Before you write a single word of your price increase communication, you need to deconstruct the assumptions your approach is built on.

Most price increase communication strategies inherit their structure from whoever ran the last increase. They assume that customers need a rationale, that sufficient notice reduces churn, and that a warm tone makes the increase more acceptable. These assumptions are partially right and partially misleading, and the parts that mislead you are where the churn comes from.

The Revenue at Stake

The cost of a price increase built on unchallenged assumptions is different from the cost of simply managing an increase badly. When you manage an increase badly, you lose some accounts and the damage is visible and bounded. When your approach is built on flawed assumptions, you follow the same playbook with confidence and cannot understand why the outcome keeps repeating.

Companies that have run three price increases over five years and still see 10% to 15% churn each time are not making execution mistakes. They are applying a strategy built on assumptions that do not reflect their customer base.

The recurring cost of those assumption-driven failures is hard to calculate because it is spread across every increase. But for a company at $30M annual recurring revenue (ARR) running increases every 18 months, a persistently underperforming increase strategy costs an estimated $4 to $6M in retained ARR per cycle that should have been retained. Over three cycles, that is $12 to $18M in preventable attrition.

The Working Model

Step 1: Challenge the assumption that rationale reduces resistance.

The standard price increase email explains why you are raising prices: investment in the platform, expanded team, rising infrastructure costs. This rationale is designed to make the increase feel fair. The assumption is that customers who understand why will be more accepting.

The evidence says otherwise. Customers do not evaluate price increases against your cost structure. They evaluate them against their perceived value and their switching cost. An explanation of your costs is irrelevant to that calculation. Worse, it shifts the conversation from value to cost, which is the less favourable ground for you.

Replace the rationale with a value summary. Instead of explaining why prices are going up, show what the customer has received since the last price point. Specific features they adopted, outcomes they achieved, support hours invested. The communication should read as a value recap that happens to include a new price, not a cost explanation that happens to be written warmly.

Step 2: Challenge the assumption that notice length is the main churn lever.

Most companies measure price increase success by churn rate in the 60 days post-announcement. They correlate this with notice length and conclude that more notice reduces churn.
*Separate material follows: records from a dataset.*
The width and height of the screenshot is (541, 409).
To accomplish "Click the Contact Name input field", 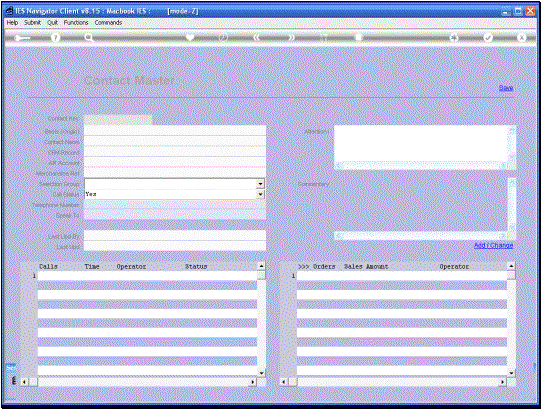I will 175,142.
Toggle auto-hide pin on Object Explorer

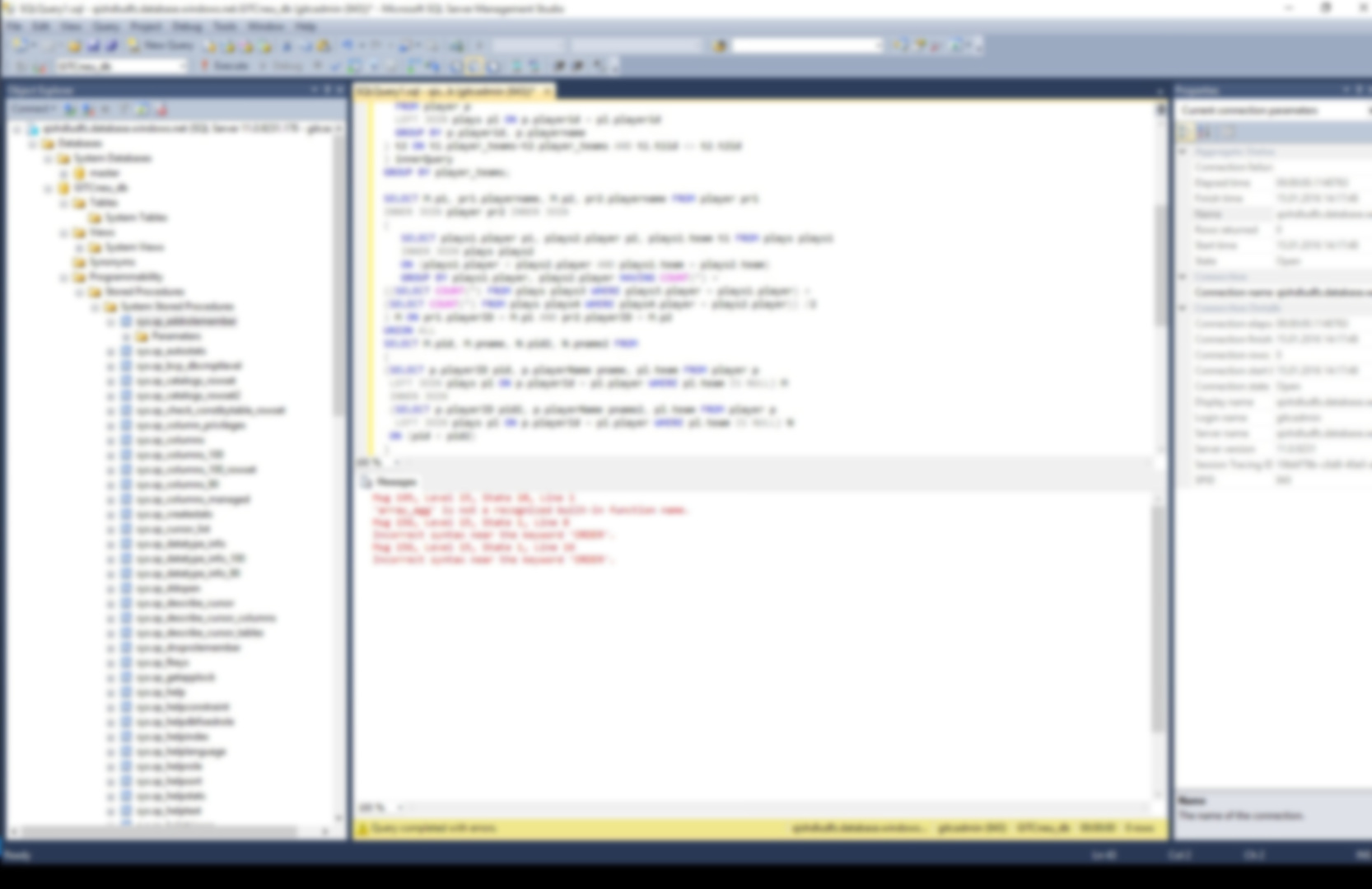pos(327,90)
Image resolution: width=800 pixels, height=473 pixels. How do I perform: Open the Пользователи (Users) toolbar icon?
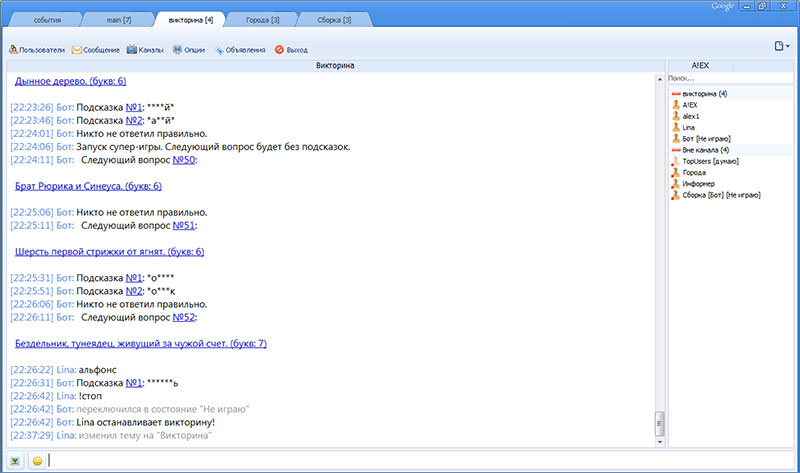coord(13,49)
This correlation is real but the causation is backward.

More notice reduces churn because it gives your team more time to run the internal preparation work: the account health reviews, the customer success (CS) briefings, the proactive value conversations. The notice length itself does not reduce churn. The preparation that longer notice enables does.

This reframe matters because it means you can achieve the same outcome with 60 days of notice and thorough preparation as you can with 90 days of notice and shallow preparation. It also means that 90 days of notice with no preparation will still produce high churn.

Step 3: Challenge the assumption that the same message works across segments.

Most price increase communications go out as a single email, or at most two versions: enterprise and standard. The assumption is that the increase rationale is universal.

Different customer segments bought your product for different reasons, use different features, and have achieved different outcomes. Your most-adopted accounts measure value in terms of process time saved. Your newest accounts measure it in terms of initial outcomes promised versus delivered. Your highest-ARR accounts have procurement involved and measure value in terms of demonstrable ROI.

Each segment requires a different value summary, a different tone, and a different point of contact. An account manager outreach call works for your top 20% of ARR. A CEO-signed email works for your mid-tier. A straightforward billing notification with a clear FAQ works for your long-tail. The same message sent to all three segments will underperform in every segment.

Where the Plan Breaks

A content management SaaS at $19M ARR had run price increases in year two, year three, and year five of their existence. In each case, they had used the same structure: a 60-day notice email from the CEO explaining platform investment costs, a FAQ document, and a support email for questions. Their churn rate on each increase was 9%, 11%, and 10% respectively.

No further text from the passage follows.